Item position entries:
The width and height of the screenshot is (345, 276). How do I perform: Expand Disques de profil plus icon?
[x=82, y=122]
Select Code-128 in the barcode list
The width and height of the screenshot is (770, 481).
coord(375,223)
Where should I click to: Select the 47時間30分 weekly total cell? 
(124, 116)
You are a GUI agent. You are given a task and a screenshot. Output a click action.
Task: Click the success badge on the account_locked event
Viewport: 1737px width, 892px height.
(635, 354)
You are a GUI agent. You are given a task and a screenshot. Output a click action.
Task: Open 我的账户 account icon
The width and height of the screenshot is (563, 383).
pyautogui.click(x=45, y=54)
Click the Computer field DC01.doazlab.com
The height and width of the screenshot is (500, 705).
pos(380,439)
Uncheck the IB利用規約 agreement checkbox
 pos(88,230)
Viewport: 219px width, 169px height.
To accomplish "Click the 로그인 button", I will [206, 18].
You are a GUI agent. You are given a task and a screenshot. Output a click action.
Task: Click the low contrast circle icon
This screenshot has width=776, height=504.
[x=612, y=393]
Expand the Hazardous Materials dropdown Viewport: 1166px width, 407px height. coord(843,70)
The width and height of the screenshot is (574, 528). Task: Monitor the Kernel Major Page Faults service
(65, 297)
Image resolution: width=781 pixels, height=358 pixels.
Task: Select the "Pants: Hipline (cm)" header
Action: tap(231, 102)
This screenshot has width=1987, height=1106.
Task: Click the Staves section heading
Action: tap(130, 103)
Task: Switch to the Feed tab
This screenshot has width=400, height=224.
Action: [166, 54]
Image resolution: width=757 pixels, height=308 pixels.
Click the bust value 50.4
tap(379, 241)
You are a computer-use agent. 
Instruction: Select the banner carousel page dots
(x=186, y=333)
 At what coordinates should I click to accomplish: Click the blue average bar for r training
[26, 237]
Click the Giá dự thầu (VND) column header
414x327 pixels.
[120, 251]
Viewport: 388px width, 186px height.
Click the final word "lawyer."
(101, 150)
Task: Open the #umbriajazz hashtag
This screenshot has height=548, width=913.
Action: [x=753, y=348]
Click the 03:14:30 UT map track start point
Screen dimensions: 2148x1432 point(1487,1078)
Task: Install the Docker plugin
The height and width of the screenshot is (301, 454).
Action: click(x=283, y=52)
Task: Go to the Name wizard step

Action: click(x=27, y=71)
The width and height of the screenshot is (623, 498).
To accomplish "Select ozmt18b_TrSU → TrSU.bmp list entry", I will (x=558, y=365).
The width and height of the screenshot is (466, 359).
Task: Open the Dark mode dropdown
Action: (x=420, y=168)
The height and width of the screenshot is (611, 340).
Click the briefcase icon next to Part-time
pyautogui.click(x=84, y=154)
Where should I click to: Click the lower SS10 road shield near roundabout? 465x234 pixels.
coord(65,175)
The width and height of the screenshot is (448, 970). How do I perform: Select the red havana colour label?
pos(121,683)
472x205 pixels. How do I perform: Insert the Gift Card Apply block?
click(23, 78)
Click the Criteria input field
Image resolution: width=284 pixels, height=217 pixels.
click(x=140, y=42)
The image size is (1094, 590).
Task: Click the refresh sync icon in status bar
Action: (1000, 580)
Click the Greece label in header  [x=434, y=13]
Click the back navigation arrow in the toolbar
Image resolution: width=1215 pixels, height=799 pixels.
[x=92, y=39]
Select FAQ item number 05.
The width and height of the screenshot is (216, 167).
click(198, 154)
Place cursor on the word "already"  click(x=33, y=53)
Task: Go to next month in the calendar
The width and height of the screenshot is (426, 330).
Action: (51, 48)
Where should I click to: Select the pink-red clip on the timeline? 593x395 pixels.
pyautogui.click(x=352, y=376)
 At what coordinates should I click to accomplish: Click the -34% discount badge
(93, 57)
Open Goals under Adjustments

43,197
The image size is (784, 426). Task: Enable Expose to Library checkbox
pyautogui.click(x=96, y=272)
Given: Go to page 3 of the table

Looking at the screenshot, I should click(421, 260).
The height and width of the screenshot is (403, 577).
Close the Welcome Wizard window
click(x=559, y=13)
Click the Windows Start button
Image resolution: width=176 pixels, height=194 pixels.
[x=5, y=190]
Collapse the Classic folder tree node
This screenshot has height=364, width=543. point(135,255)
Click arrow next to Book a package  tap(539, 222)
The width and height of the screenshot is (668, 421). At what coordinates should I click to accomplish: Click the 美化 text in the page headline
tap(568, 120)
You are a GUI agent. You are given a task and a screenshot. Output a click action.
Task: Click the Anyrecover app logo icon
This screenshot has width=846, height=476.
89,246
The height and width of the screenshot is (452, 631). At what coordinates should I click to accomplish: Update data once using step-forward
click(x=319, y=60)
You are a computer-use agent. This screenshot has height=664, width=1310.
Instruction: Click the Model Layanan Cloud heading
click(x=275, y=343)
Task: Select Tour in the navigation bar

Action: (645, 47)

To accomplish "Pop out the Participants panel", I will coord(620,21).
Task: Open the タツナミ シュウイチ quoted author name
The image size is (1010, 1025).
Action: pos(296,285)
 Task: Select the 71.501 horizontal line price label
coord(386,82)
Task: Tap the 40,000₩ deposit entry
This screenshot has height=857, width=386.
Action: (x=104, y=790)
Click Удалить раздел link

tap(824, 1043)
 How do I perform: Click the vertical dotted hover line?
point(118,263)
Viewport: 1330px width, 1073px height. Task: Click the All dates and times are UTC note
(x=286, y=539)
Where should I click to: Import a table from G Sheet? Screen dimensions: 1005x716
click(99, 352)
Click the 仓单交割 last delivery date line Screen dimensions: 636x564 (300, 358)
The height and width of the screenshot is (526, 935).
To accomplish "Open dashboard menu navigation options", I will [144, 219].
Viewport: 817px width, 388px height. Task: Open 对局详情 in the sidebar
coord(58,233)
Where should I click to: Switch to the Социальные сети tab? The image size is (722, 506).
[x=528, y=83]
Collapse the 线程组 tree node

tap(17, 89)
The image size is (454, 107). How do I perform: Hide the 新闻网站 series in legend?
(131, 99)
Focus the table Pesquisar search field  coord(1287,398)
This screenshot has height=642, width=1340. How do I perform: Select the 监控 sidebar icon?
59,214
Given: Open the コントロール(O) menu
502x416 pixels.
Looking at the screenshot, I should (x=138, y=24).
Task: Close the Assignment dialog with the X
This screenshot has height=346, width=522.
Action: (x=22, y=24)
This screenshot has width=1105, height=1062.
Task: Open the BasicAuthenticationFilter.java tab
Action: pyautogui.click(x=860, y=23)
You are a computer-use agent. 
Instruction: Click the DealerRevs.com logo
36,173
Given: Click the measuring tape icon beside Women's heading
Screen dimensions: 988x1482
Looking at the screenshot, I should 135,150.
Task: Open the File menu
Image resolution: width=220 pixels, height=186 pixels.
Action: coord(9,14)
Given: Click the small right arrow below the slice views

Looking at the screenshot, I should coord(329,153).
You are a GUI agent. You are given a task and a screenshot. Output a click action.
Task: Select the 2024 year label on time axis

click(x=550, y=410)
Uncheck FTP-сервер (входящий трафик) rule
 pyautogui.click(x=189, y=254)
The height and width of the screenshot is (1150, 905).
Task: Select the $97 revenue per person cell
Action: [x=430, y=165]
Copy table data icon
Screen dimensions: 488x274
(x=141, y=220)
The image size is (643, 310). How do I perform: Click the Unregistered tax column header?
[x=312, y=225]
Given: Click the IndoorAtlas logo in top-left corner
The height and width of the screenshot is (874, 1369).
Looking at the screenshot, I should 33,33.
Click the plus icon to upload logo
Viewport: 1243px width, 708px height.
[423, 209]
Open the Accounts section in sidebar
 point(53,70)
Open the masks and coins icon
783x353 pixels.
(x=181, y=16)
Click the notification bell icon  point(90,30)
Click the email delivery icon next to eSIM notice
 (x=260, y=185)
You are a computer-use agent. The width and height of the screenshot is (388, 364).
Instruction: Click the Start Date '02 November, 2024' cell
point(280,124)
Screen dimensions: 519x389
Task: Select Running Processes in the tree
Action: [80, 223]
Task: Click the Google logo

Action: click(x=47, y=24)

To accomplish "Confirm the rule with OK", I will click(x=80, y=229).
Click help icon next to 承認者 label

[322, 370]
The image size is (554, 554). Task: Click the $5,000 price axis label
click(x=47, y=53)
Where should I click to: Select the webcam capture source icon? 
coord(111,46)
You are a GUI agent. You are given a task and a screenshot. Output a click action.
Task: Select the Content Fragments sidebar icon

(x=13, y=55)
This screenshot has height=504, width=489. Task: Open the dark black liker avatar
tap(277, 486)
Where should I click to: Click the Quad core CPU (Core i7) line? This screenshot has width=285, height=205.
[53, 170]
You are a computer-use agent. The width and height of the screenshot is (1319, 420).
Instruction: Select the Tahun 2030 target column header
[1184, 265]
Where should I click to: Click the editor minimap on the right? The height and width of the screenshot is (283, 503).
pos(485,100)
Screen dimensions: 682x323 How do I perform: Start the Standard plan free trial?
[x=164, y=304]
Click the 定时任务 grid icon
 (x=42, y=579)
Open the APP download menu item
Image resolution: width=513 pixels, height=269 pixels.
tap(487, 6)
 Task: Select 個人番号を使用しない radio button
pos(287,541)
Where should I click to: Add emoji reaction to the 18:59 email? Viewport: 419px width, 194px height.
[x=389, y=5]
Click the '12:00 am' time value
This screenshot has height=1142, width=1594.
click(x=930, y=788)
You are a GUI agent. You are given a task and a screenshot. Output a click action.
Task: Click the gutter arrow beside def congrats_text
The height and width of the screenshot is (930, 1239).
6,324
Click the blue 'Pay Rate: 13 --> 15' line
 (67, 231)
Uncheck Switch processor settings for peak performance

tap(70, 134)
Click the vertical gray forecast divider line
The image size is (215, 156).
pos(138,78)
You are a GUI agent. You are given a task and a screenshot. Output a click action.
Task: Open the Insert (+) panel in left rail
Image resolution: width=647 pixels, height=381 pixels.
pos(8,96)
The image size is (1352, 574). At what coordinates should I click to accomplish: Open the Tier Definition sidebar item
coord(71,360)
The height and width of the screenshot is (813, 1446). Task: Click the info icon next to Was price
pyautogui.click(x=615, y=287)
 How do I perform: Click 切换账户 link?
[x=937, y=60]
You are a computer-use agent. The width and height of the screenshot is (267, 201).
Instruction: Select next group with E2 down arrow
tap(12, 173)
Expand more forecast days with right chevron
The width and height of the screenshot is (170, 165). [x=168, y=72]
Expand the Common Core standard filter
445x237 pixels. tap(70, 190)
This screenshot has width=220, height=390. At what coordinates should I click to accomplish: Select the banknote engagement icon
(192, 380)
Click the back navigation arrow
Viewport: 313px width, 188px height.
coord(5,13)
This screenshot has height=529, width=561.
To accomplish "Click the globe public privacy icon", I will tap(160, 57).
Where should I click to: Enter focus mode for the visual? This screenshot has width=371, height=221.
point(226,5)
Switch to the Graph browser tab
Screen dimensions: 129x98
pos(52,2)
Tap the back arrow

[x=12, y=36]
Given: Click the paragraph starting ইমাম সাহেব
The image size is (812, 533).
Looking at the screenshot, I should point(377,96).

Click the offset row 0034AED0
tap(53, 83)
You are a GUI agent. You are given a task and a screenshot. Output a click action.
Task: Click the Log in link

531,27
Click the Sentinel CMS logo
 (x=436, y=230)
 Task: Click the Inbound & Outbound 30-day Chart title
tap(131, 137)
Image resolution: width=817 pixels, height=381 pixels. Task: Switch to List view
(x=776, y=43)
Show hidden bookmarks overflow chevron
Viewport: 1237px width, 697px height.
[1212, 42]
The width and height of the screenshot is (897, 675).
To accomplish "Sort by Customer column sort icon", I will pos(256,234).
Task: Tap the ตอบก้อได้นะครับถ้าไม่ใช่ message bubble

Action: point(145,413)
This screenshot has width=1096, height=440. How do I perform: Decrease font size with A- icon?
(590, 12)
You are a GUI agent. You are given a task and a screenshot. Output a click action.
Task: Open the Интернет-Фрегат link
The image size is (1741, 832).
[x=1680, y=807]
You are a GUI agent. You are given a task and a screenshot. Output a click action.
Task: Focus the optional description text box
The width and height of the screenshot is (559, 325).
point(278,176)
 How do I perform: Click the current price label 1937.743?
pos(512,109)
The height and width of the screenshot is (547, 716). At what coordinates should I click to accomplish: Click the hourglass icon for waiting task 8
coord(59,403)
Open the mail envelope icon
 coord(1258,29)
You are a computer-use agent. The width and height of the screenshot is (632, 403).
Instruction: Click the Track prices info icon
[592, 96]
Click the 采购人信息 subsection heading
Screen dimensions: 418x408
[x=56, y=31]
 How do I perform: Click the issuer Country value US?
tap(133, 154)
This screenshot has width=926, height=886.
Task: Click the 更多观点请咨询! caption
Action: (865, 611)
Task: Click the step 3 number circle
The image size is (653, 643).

### [YOUR GOAL]
Retype the lines from the one containing "The width and height of the screenshot is (897, 675)." through the one containing "[x=56, y=31]", both included, with no changes.

### [RESPONSE]
The width and height of the screenshot is (897, 675).
To accomplish "Sort by Customer column sort icon", I will pos(256,234).
Task: Tap the ตอบก้อได้นะครับถ้าไม่ใช่ message bubble

Action: point(145,413)
This screenshot has width=1096, height=440. How do I perform: Decrease font size with A- icon?
(590, 12)
You are a GUI agent. You are given a task and a screenshot. Output a click action.
Task: Open the Интернет-Фрегат link
The image size is (1741, 832).
[x=1680, y=807]
You are a GUI agent. You are given a task and a screenshot. Output a click action.
Task: Focus the optional description text box
The width and height of the screenshot is (559, 325).
point(278,176)
 How do I perform: Click the current price label 1937.743?
pos(512,109)
The height and width of the screenshot is (547, 716). At what coordinates should I click to accomplish: Click the hourglass icon for waiting task 8
coord(59,403)
Open the mail envelope icon
 coord(1258,29)
You are a computer-use agent. The width and height of the screenshot is (632, 403).
Instruction: Click the Track prices info icon
[592, 96]
Click the 采购人信息 subsection heading
Screen dimensions: 418x408
[x=56, y=31]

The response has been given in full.